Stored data
====================
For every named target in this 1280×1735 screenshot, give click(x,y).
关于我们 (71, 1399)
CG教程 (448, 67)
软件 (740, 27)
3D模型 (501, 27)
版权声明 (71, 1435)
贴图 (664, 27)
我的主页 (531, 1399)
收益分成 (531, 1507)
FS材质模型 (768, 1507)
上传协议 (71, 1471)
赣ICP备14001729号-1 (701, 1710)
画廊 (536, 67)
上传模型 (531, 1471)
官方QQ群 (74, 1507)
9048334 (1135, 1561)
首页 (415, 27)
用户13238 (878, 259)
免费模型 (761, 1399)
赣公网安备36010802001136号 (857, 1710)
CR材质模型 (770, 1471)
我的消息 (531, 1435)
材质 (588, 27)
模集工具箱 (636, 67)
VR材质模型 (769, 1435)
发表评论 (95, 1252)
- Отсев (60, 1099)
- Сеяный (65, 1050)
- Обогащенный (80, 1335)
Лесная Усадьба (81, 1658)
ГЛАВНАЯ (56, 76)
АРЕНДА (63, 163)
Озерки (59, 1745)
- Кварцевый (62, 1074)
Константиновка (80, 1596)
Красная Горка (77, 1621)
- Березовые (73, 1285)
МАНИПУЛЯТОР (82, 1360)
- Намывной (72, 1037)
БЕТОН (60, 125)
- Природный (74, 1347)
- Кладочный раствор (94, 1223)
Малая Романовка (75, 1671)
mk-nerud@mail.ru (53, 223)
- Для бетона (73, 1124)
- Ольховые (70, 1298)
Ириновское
====================
--- PROBLEM REQUIREMENTS ---
Reproduce exactly the lines from the one with "- Кварцевый (62, 1074)" through the end of the entries above, both ends included.

--- THE COMPLETED TASK ---
- Кварцевый (62, 1074)
Константиновка (80, 1596)
Красная Горка (77, 1621)
- Березовые (73, 1285)
МАНИПУЛЯТОР (82, 1360)
- Намывной (72, 1037)
БЕТОН (60, 125)
- Природный (74, 1347)
- Кладочный раствор (94, 1223)
Малая Романовка (75, 1671)
mk-nerud@mail.ru (53, 223)
- Для бетона (73, 1124)
- Ольховые (70, 1298)
Ириновское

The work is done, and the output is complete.